The 'happens before' semantics in
http://java.sun.com/docs/books/jls/third_edition/html/memory.html#17.7
start to referring to purely inter-thread actions as 'actions' at the end of 17.4.2. This drives a lot of confusion since prior to that point they distinguish between inter- and intra- thread actions. Consequently, the intra-thread action of manipulating counter isn't explicitly synchronized across the volatile action by the happens-before relationship. You have two threads of reasoning to follow about synchronization, one governs local consistency and is subject to all the nice tricks of alias analysis, etc to shuffle operations The other is about global consistency and is only defined for inter-thread operations.
One for the intra-thread logic that says within the thread the reads and writes are consistently reordered and one for the inter-thread logic that says things like volatile reads/writes and that synchronization starts/ends are appropriately fenced.
The problem is the visibility of the non-volatile write is undefined as it is an intra-thread operation and therefore not covered by the specification. The processor its running on should be able to see it as it you executed those statements serially, but its sequentialization for inter-thread purposes is potentially undefined.

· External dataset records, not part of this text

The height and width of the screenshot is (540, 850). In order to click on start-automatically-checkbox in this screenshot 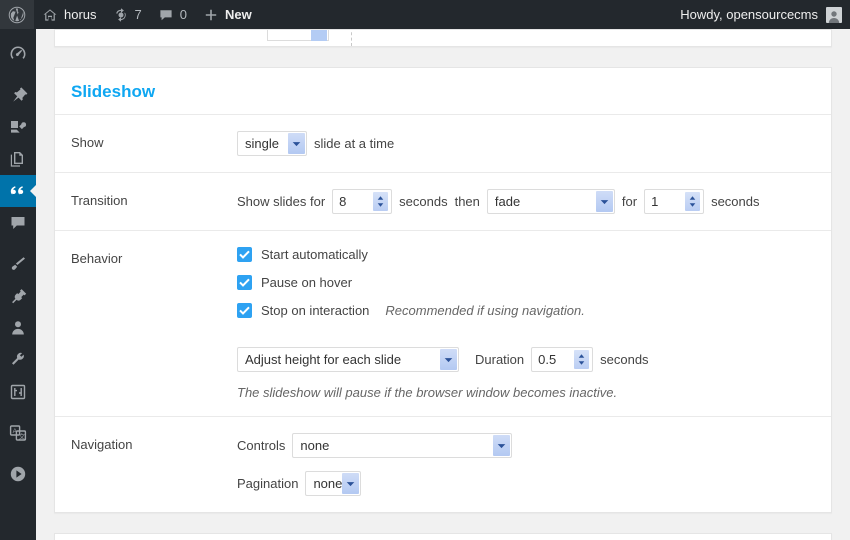, I will do `click(244, 255)`.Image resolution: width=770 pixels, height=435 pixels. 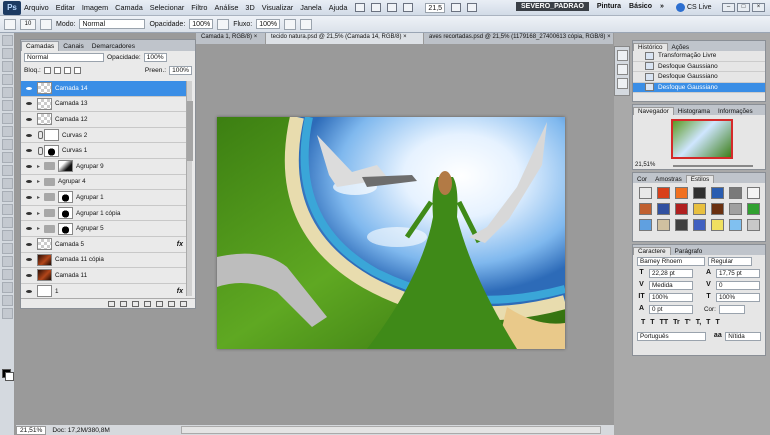 I want to click on type-style-button: T,, so click(x=698, y=322).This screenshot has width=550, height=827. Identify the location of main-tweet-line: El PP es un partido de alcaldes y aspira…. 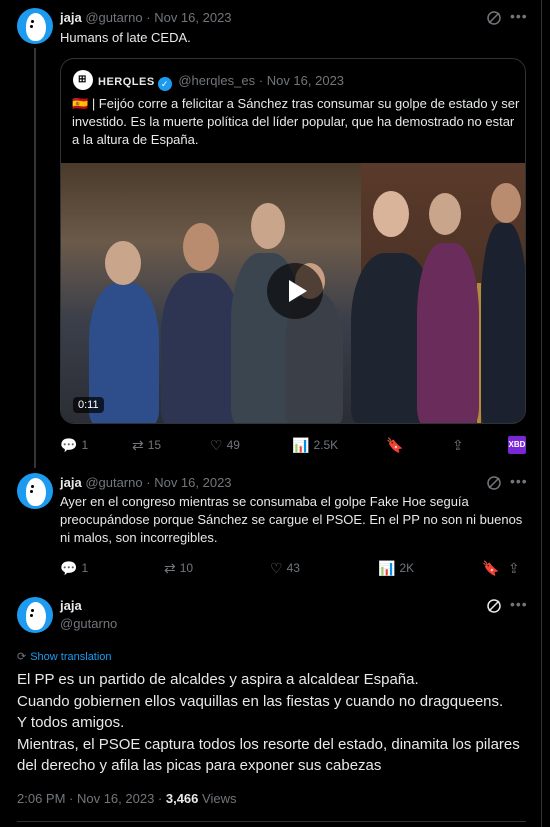
(218, 680).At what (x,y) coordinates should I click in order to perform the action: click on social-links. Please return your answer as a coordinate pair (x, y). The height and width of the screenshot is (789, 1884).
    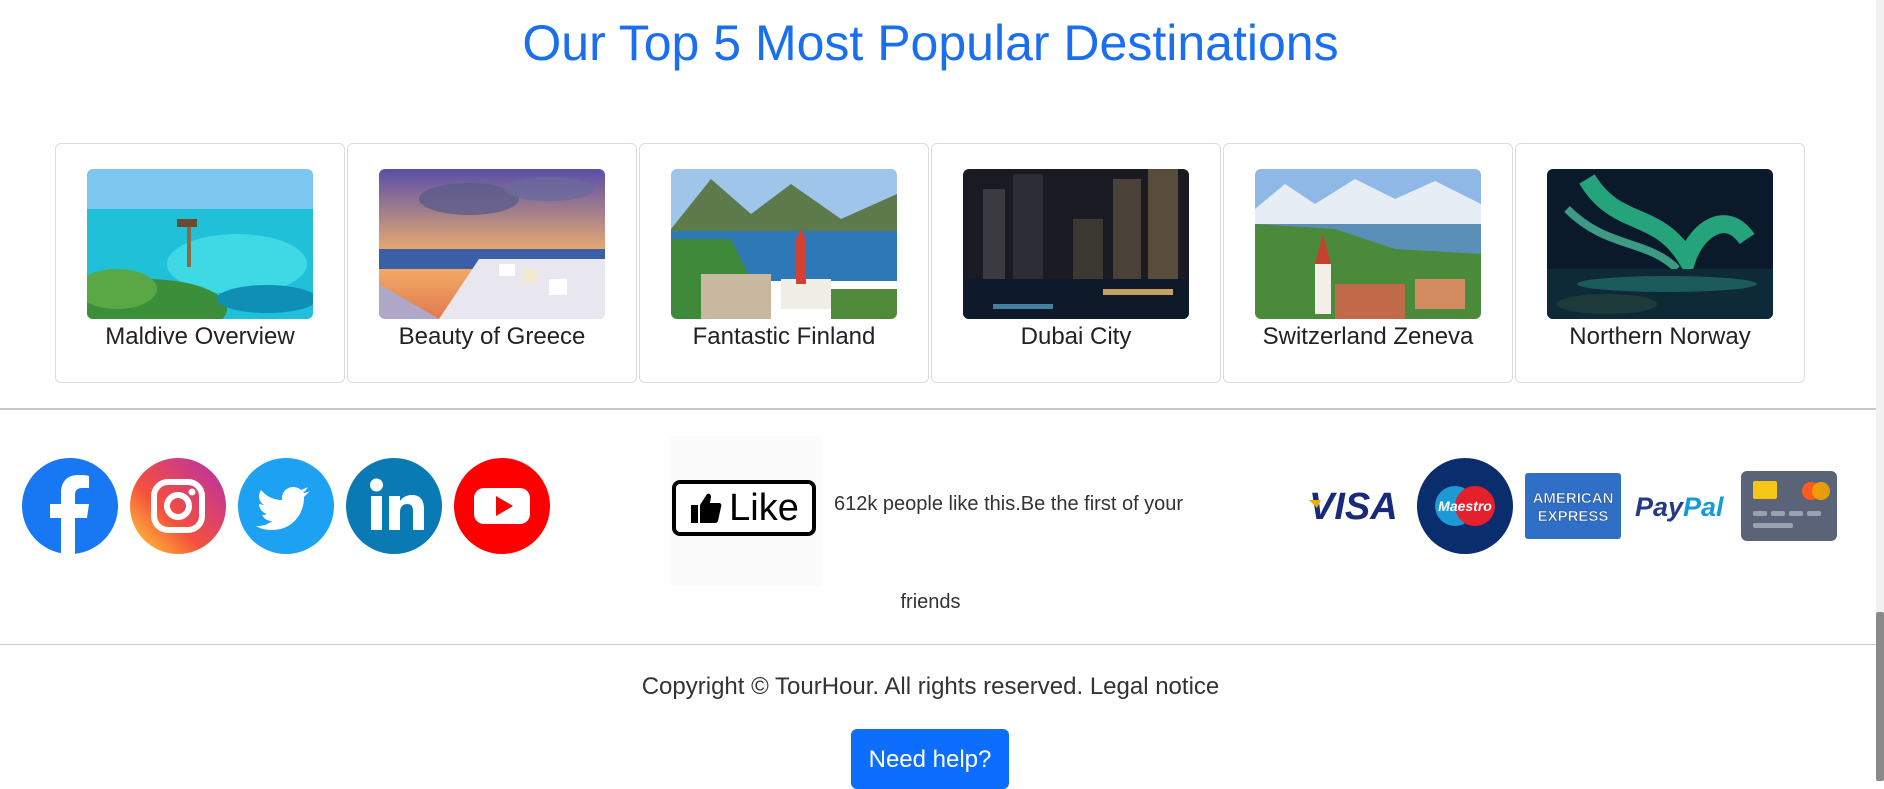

Now, the reality of whether or not this can affect you is another matter entirely.
While running java on x86 and x86-64 platforms? Technically you're in murky territory, but practically the very strong guarantees x86 places on reads and writes including the total order on the read/write across the access to cacheflush and the local ordering on the two writes and the two reads should enable this code to execute correctly provided it makes it through the compiler unmolested. That assumes the compiler doesn't step in and try to use the freedom it is permitted under the standard to reorder operations on you due to the provable lack of aliasing between the two intra-thread operations.
If you move to a memory with weaker release semantics like an ia64? Then you're back on your own.
A compiler could in perfectly good faith break this program in java on any platform, however. That it functions right now is an artifact of current implementations of the standard, not of the standard.
As an aside, in the CLR, the runtime model is stronger, and this sort of trick is legal because the individual writes from each thread have ordered visibility, so be careful trying to translate any examples from there.